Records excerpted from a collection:
__________________________________________________

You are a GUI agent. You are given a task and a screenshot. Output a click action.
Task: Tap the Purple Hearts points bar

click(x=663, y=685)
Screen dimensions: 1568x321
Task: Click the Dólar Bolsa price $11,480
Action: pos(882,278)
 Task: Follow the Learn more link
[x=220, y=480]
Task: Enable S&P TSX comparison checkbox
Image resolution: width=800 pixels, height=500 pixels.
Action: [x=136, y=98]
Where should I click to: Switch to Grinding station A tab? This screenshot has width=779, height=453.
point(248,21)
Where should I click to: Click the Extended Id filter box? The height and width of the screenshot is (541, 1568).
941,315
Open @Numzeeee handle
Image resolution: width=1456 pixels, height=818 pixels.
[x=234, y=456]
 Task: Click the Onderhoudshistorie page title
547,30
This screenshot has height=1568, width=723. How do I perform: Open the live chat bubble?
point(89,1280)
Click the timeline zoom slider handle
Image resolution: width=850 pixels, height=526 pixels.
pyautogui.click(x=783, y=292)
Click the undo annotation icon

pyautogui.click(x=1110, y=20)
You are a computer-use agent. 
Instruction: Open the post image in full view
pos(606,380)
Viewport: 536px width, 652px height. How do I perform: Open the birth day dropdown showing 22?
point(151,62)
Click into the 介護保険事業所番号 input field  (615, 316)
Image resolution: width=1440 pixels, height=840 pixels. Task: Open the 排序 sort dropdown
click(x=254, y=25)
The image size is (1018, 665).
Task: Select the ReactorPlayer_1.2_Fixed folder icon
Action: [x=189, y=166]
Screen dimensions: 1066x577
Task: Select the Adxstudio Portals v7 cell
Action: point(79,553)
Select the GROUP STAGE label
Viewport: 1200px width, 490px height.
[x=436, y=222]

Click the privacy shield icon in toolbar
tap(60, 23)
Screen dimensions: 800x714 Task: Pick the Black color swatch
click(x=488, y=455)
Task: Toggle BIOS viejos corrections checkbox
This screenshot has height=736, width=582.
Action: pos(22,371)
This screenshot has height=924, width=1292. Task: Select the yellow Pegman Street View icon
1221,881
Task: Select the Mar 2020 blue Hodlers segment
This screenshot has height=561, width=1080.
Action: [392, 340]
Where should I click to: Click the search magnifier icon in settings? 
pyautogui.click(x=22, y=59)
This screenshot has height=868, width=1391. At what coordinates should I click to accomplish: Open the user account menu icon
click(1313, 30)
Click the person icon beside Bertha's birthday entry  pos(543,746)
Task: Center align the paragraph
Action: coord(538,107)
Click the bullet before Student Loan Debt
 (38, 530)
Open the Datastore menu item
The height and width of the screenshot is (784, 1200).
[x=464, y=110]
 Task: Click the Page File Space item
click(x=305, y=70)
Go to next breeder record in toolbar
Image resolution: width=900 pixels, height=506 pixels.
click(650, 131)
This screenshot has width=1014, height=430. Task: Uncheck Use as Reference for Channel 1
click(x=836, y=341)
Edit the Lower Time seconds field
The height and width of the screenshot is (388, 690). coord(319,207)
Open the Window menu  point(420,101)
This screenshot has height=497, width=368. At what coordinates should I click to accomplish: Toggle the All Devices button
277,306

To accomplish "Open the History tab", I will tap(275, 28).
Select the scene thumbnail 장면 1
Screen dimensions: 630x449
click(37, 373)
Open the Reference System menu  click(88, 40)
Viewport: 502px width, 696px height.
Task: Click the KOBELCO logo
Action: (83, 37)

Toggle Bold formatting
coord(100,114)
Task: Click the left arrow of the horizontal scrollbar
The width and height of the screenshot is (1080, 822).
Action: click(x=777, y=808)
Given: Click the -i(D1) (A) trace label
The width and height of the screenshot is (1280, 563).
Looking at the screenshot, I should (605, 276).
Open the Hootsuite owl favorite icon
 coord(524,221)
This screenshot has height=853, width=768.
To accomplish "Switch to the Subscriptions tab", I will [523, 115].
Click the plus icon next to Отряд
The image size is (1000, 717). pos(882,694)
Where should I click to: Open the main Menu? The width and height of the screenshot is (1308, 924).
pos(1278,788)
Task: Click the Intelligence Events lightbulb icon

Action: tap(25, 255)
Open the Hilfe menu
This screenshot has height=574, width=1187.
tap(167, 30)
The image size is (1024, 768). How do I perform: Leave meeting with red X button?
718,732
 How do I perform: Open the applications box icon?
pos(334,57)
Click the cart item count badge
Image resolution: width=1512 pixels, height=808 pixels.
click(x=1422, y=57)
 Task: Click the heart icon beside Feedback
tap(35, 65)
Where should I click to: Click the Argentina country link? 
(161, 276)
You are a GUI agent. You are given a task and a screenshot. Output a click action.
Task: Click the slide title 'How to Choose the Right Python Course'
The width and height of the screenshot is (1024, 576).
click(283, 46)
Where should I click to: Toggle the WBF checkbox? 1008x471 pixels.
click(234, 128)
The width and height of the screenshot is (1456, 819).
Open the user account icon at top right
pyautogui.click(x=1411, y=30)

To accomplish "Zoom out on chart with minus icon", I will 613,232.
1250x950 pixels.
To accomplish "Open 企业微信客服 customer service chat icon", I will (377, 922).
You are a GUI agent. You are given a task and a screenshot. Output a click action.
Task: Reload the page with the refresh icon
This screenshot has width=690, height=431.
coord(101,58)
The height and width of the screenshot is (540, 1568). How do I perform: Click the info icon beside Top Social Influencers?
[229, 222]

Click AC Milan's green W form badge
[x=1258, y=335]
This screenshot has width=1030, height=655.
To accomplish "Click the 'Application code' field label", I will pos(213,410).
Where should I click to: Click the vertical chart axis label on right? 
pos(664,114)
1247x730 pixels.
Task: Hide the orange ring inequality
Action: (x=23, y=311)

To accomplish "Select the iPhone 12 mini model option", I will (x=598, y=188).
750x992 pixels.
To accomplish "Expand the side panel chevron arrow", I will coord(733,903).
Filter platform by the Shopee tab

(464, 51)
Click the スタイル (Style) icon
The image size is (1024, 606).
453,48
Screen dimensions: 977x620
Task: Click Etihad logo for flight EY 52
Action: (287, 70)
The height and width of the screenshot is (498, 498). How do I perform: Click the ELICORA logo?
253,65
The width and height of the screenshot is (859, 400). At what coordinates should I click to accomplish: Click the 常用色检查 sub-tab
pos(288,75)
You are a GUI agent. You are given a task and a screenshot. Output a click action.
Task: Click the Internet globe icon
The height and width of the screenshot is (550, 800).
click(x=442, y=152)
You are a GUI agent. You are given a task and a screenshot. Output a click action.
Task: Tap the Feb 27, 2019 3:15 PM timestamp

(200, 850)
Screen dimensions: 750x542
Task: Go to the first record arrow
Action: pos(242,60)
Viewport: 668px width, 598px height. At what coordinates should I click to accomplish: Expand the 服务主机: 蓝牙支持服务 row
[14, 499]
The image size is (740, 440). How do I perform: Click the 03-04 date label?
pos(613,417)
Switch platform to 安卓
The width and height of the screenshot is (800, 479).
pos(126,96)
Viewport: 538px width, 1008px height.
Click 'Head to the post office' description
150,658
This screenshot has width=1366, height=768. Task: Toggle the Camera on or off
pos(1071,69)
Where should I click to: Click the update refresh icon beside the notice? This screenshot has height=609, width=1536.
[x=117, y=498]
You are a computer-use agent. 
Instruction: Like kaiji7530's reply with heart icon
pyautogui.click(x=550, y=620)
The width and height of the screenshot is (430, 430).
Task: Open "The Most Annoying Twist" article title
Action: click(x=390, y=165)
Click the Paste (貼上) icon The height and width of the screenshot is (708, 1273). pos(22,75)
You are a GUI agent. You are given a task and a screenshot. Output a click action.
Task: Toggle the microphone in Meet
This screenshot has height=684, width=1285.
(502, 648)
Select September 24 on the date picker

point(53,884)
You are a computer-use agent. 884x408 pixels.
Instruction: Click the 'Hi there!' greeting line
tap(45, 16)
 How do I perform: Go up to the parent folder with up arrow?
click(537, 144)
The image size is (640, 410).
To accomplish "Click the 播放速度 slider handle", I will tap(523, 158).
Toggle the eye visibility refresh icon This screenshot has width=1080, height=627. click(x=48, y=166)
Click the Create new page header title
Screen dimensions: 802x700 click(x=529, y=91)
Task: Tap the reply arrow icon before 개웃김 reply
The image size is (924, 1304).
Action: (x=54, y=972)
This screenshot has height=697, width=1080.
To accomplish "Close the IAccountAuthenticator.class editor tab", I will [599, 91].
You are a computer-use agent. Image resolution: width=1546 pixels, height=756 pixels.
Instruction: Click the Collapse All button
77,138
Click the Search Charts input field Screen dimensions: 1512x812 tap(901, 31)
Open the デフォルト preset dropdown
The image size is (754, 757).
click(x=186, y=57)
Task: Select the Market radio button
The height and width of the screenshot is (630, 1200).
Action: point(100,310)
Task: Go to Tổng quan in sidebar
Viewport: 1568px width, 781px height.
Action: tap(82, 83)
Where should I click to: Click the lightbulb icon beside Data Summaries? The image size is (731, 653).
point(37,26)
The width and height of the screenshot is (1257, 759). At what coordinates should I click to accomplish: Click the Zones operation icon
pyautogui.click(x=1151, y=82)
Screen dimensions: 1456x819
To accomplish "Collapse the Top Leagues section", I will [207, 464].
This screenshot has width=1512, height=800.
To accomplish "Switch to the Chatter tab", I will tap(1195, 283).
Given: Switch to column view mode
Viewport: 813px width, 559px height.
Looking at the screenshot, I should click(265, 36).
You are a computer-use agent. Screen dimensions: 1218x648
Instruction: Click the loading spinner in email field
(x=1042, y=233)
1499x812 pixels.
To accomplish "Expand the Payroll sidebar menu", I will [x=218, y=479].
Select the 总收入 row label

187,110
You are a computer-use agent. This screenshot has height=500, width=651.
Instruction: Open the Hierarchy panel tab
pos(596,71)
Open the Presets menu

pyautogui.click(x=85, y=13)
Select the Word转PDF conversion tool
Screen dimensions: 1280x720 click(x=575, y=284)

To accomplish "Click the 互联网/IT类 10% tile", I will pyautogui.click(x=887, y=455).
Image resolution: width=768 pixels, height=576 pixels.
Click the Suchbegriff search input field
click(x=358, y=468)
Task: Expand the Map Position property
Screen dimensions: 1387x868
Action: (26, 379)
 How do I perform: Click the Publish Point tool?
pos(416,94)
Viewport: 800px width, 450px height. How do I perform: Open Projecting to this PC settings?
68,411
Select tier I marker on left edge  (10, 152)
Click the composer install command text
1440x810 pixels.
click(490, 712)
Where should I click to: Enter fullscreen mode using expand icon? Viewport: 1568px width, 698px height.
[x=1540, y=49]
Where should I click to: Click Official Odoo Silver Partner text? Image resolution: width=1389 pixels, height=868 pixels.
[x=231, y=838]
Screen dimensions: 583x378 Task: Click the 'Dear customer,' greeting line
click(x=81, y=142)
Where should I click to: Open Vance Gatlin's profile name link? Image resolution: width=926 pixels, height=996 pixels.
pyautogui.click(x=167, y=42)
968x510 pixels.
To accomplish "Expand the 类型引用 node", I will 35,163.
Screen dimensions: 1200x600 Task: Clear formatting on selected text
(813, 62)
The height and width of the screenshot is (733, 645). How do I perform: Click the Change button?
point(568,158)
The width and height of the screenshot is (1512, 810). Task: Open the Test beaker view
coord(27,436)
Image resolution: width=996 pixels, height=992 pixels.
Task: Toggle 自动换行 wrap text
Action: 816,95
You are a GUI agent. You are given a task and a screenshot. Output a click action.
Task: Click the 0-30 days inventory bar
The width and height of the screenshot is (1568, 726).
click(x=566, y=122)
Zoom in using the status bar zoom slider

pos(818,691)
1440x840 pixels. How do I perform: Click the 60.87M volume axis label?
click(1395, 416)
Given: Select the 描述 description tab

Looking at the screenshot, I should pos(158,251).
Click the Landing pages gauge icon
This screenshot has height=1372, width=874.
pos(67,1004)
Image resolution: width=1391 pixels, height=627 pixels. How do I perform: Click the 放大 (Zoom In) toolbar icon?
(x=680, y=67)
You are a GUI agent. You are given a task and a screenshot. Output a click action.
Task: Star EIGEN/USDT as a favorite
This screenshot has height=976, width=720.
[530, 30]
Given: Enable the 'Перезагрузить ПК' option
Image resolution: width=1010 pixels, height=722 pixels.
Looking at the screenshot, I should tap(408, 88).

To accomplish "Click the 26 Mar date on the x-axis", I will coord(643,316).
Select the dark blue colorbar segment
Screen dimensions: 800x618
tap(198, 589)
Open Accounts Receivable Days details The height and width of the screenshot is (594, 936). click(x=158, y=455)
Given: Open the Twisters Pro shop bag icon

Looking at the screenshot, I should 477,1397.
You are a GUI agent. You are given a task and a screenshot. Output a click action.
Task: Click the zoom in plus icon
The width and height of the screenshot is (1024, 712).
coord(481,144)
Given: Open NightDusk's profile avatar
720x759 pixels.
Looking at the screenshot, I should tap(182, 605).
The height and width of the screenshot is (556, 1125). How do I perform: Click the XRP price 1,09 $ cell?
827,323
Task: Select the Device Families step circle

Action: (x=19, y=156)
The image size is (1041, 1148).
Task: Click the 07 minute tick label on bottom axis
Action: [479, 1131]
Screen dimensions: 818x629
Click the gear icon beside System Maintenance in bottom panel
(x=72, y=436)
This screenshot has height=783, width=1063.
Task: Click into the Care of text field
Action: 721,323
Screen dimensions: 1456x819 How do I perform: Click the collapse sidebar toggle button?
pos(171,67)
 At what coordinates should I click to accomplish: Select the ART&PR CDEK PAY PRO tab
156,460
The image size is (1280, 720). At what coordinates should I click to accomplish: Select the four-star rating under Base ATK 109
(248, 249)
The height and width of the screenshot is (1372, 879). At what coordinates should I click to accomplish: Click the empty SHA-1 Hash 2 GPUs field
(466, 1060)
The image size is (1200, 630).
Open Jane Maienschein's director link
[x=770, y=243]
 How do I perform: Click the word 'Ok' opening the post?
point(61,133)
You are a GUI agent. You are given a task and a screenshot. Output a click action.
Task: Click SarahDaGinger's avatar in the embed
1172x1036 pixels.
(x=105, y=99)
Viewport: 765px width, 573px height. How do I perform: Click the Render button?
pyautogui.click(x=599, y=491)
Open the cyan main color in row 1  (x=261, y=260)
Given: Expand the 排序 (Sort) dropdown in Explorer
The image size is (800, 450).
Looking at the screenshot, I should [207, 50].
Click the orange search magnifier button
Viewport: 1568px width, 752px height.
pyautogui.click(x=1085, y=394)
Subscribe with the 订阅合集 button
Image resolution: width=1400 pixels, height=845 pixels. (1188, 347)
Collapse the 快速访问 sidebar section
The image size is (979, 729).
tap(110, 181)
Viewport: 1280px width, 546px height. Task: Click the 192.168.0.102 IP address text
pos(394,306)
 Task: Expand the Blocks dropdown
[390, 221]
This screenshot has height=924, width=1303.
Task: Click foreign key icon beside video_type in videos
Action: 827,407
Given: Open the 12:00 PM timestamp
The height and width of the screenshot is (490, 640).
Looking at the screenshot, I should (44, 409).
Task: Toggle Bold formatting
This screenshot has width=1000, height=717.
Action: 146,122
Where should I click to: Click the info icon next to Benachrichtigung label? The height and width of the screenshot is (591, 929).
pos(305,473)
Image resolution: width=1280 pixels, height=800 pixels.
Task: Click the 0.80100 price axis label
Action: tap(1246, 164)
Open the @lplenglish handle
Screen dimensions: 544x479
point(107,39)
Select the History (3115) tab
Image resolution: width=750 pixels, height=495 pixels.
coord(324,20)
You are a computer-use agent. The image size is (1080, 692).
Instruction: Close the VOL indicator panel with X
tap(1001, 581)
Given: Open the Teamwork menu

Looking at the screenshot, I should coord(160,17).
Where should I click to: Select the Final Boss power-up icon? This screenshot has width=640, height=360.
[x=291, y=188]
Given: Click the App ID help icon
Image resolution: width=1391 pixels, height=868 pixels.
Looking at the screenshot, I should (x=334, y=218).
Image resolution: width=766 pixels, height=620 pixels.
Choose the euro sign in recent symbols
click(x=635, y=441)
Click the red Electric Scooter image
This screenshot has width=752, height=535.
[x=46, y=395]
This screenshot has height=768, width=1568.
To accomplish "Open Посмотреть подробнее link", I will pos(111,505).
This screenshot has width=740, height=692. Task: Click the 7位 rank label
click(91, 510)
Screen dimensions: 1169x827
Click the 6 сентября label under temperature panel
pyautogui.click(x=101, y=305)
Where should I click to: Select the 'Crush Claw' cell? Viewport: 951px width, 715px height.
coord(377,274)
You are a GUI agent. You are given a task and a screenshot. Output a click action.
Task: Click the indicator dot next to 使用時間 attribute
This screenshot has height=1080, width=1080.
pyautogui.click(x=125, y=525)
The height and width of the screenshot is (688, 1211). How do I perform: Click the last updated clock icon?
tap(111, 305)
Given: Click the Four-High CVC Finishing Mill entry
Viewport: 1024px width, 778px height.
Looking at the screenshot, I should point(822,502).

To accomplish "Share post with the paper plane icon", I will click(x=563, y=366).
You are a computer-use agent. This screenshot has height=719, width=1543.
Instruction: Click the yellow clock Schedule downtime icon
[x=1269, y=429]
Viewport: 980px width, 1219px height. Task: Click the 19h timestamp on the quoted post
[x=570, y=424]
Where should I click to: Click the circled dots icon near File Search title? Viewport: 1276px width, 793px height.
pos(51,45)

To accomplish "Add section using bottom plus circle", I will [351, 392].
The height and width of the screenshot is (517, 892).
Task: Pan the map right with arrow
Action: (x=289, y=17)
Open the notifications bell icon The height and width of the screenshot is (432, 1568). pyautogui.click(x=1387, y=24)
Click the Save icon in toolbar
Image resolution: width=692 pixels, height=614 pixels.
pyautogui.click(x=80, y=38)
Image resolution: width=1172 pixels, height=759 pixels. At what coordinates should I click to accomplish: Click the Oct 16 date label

__________________________________________________

**TASK DETAILS**
Among the entries above, determine how many lines contain "Enable", then output only that number.

**SOLVED PROBLEM**
2